TWC 277: Strength Uncombined

In which thousands become millions, as we achieve a near-linear solution.

TWC Task #1 - Count Common

Task:

Given two arrays of strings, return the count of words that appears in both arrays exactly once.

Observations:

  • The task specifies two input arrays, but is easier to express once we allow for unlimited input arrays.
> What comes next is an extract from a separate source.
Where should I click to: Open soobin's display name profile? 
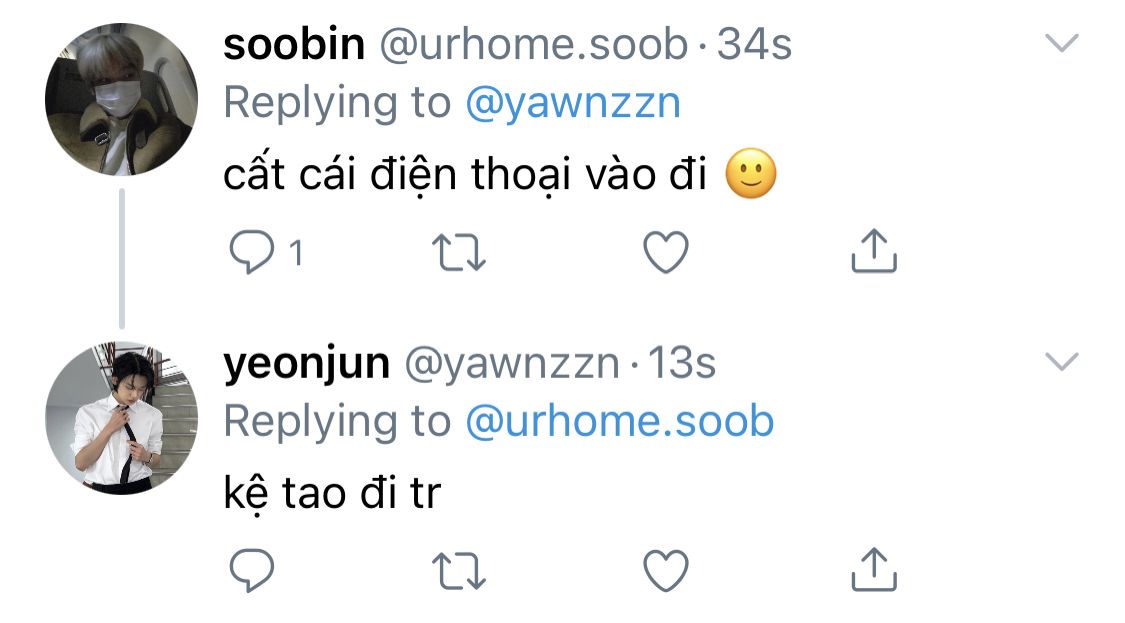pos(294,44)
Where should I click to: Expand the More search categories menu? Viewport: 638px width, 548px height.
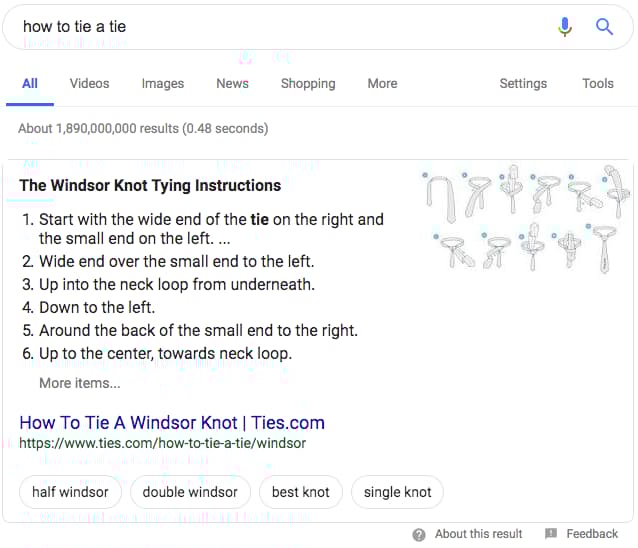pos(382,83)
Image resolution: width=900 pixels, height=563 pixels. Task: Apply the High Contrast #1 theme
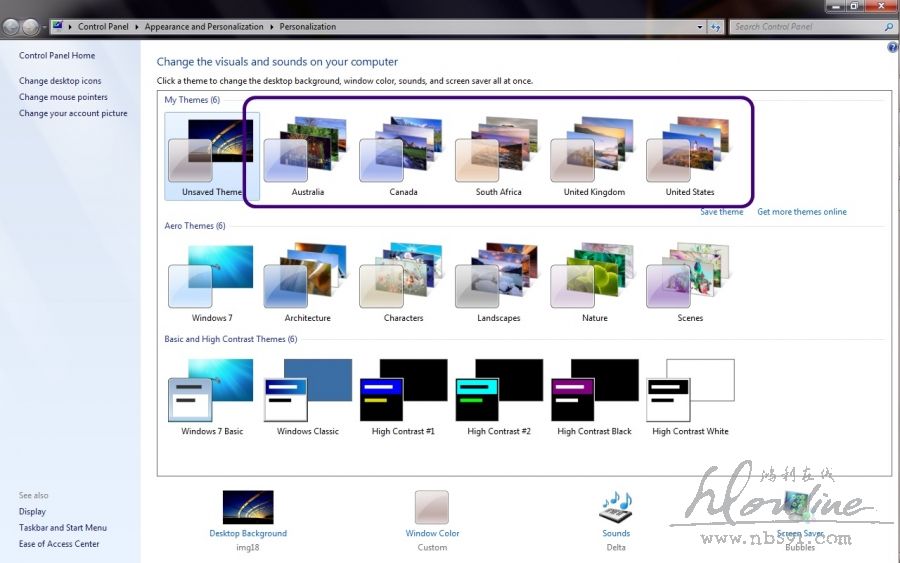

  • The input arrays cannot just be flattened/combined and counted, or we will lose the distinction between count==2 meaning "one in each sentence" vs "two in one sentence". However, there is no example highlighting this incorrect approach. I have added the test: ( 1, <Perl is Perl>, <Java is not> ).

Raku

Map each array of strings into a Set of words and a list of words that occur more than once, subtracting the list from the Set to create a new Set of only words occurring once in the array. Then, take the intersection of (all) those Sets via reduce(spelled [∩]), and return the size of that intersection by +.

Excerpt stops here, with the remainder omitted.